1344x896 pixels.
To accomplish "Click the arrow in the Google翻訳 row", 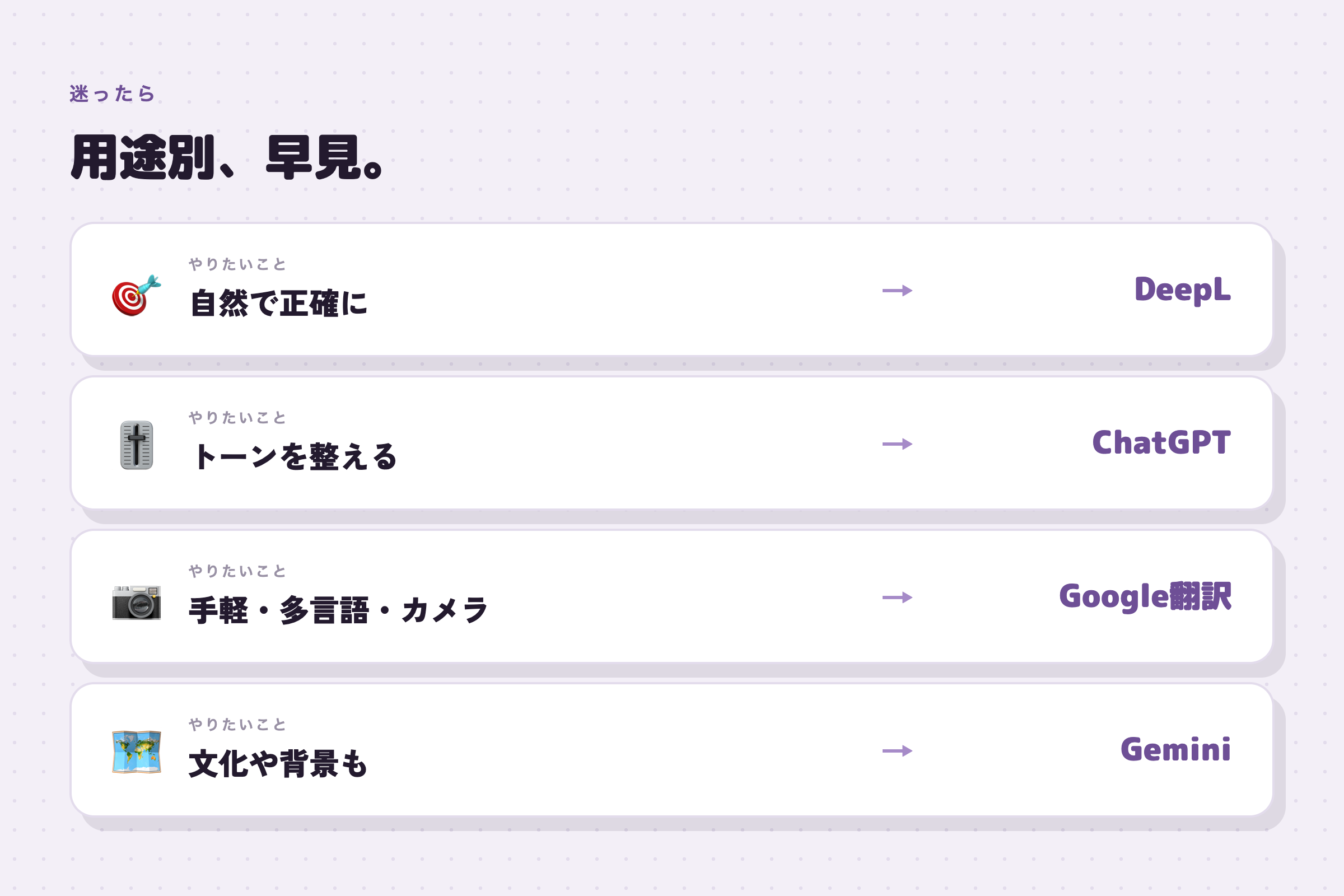I will point(897,598).
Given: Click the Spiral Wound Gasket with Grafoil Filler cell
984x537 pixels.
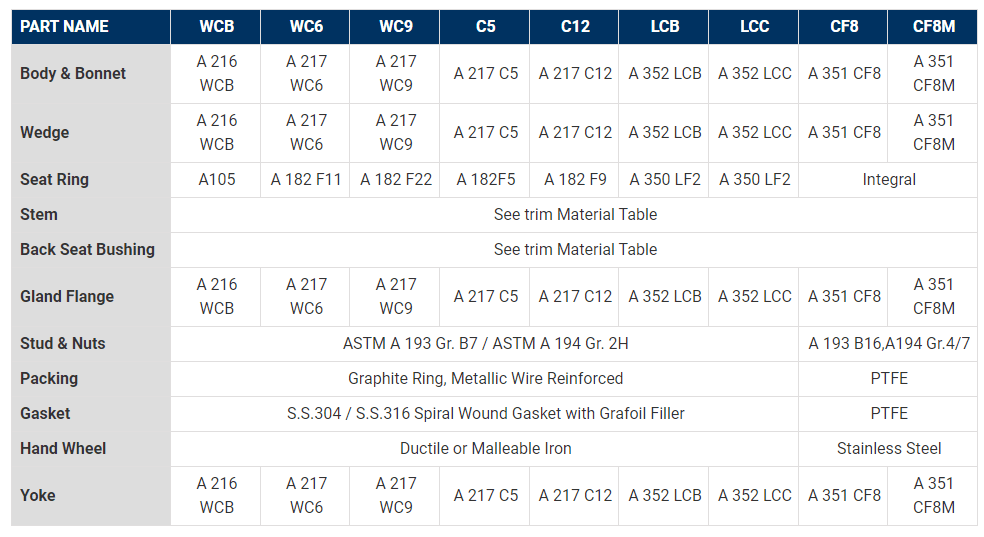Looking at the screenshot, I should [x=485, y=413].
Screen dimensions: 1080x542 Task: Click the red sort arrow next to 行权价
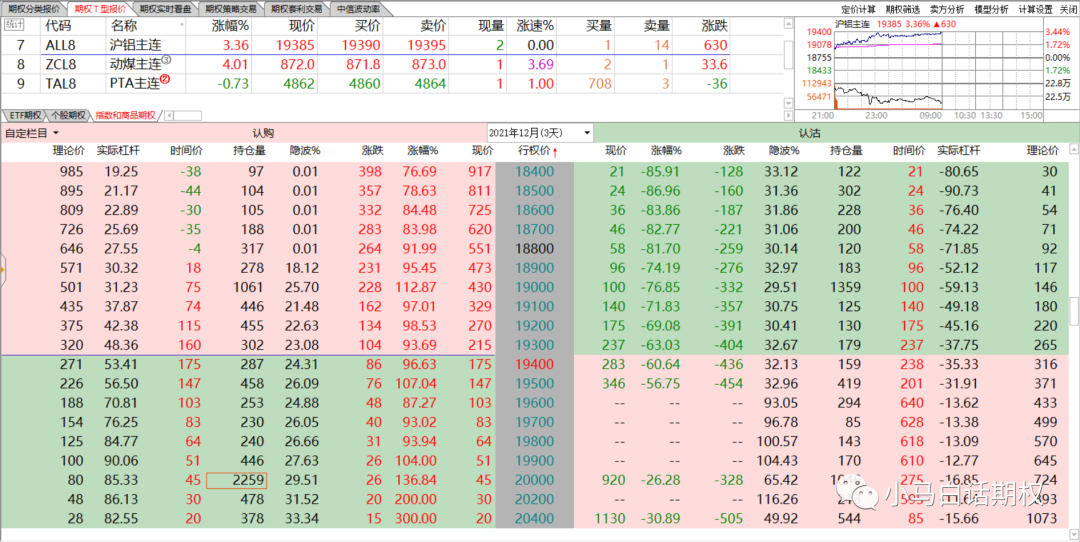555,151
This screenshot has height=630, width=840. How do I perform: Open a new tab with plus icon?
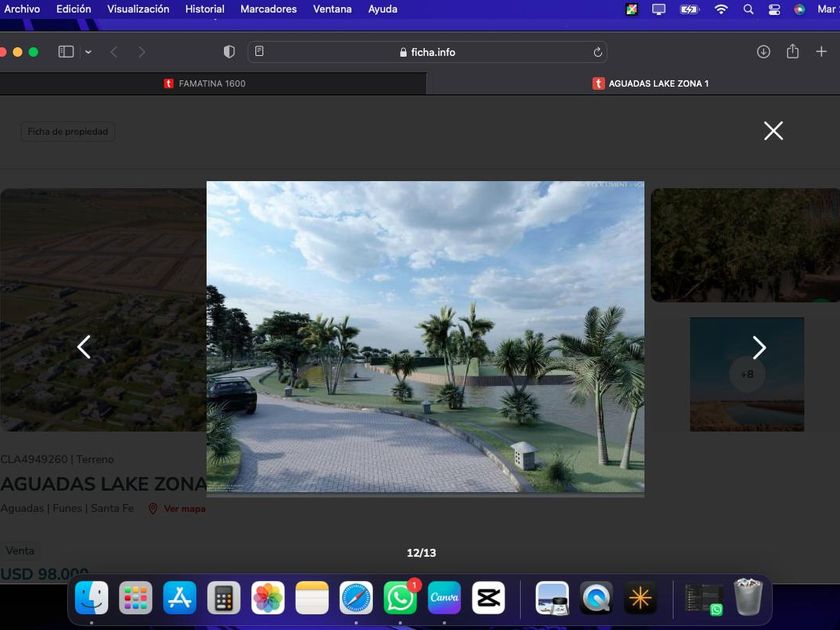pyautogui.click(x=822, y=52)
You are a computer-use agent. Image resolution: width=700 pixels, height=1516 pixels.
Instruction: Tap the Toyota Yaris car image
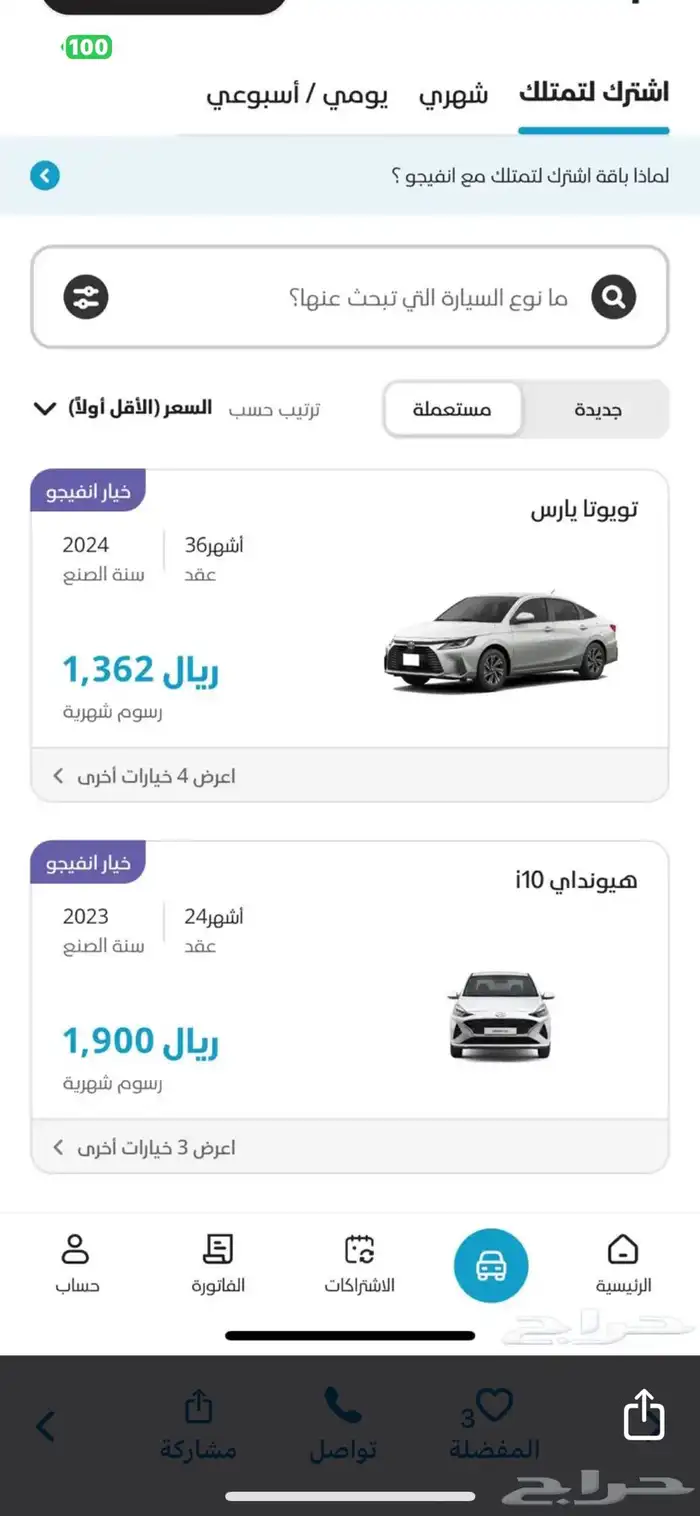pos(501,640)
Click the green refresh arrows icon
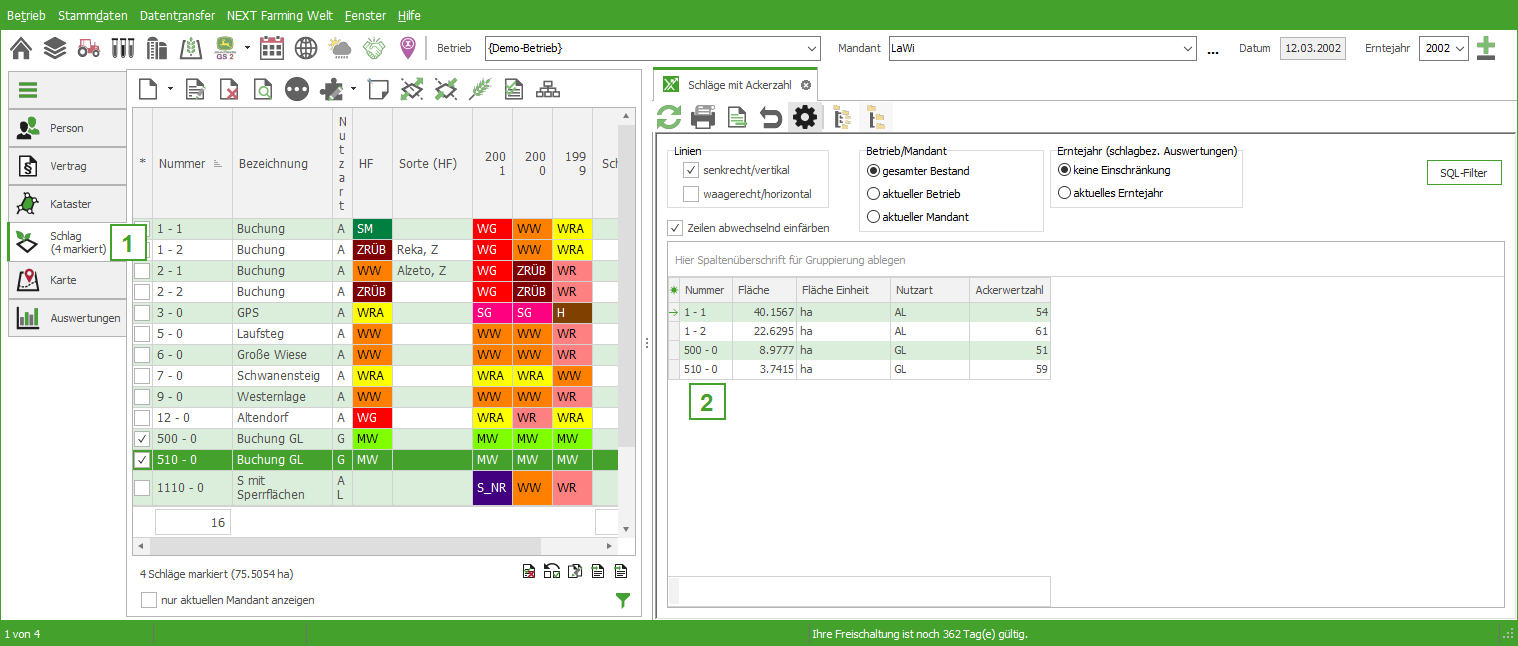Viewport: 1518px width, 646px height. (669, 118)
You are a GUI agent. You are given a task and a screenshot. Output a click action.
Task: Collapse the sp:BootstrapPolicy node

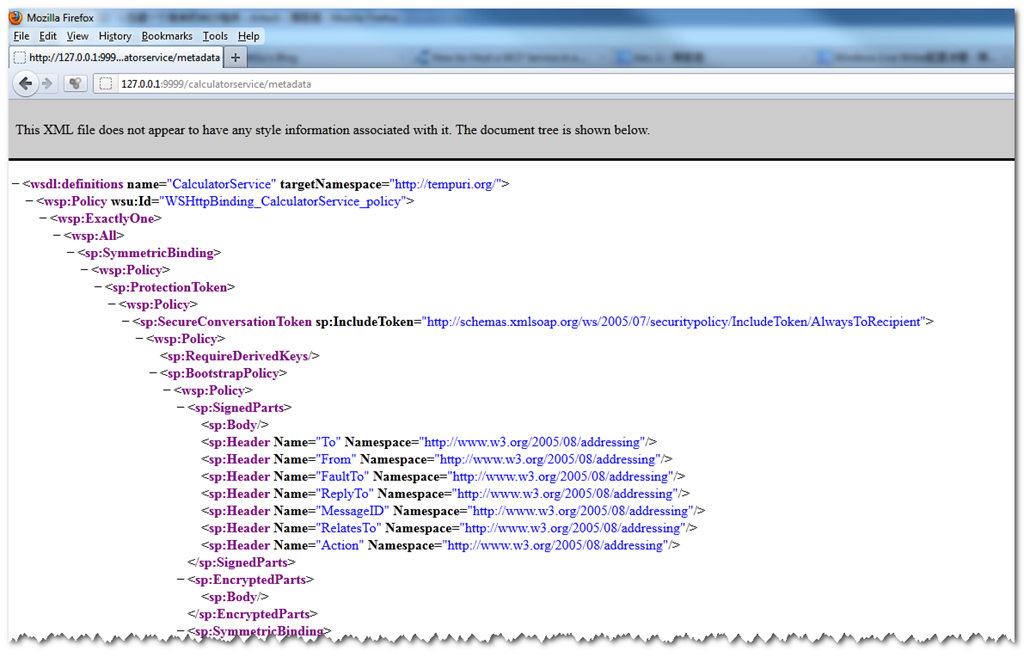[153, 373]
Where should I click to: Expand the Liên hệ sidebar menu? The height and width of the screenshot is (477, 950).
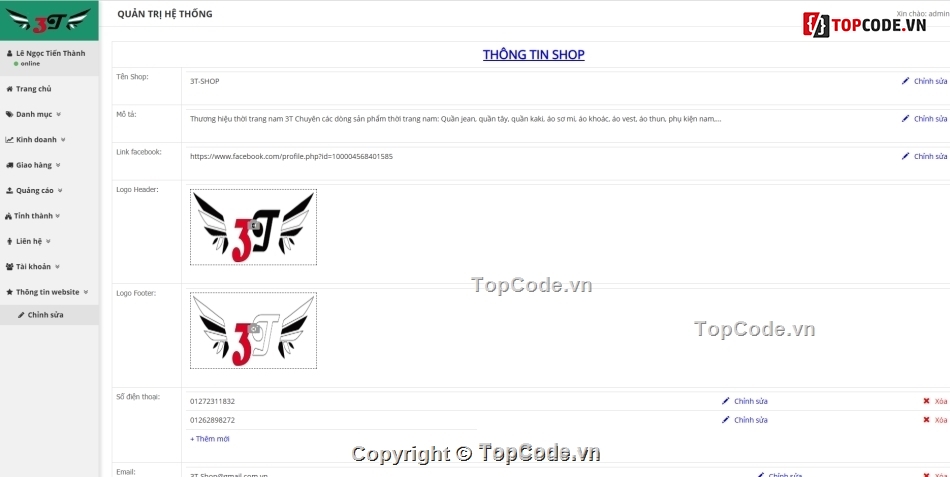point(29,241)
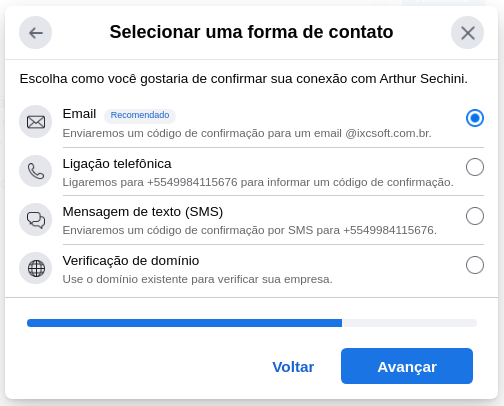
Task: Click the Avançar button
Action: (407, 366)
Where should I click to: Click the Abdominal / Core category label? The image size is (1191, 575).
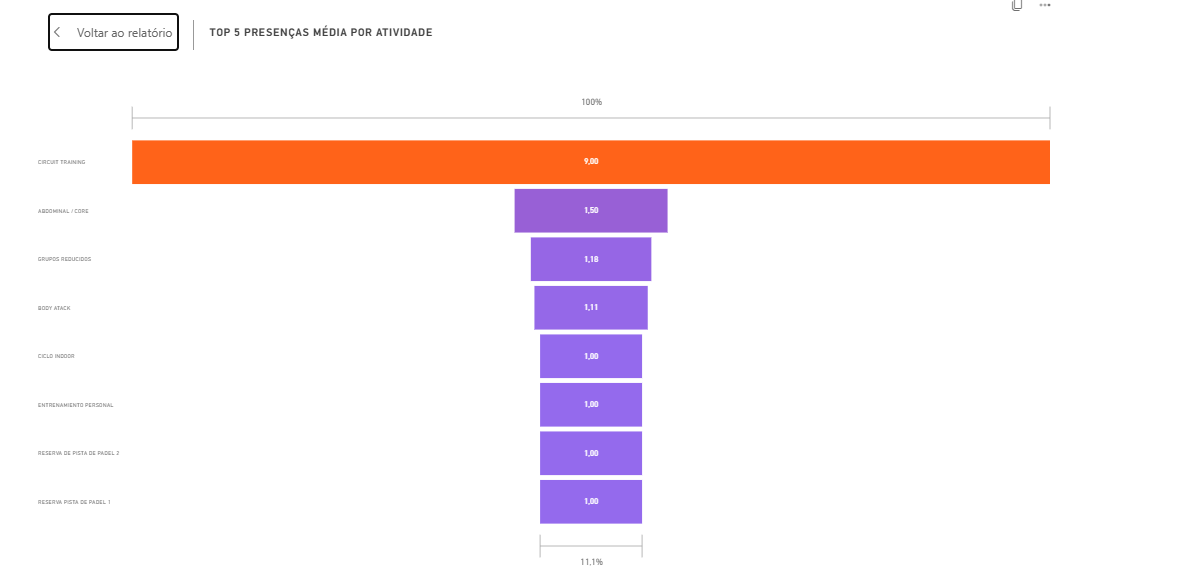[x=63, y=210]
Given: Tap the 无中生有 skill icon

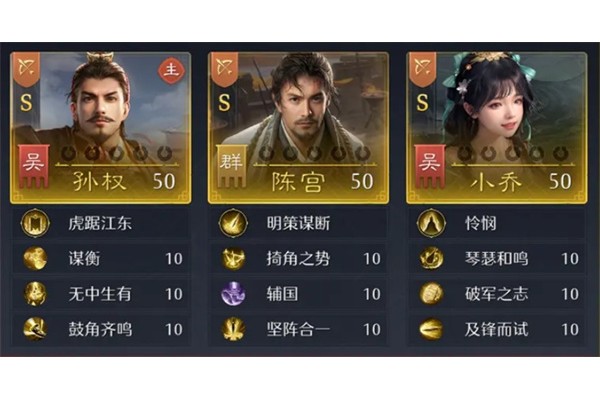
__________________________________________________
> [What the task requires]:
In the items from the line containing "Where should I click to: Click" through the end of the items, both ends included, switch "category label" to "section title". Leave everything else unchanged and omit the pictures.

> [Result for this exercise]:
Where should I click to: Click the Abdominal / Core section title? The image size is (1191, 575).
[x=63, y=210]
Given: Tap the 无中生有 skill icon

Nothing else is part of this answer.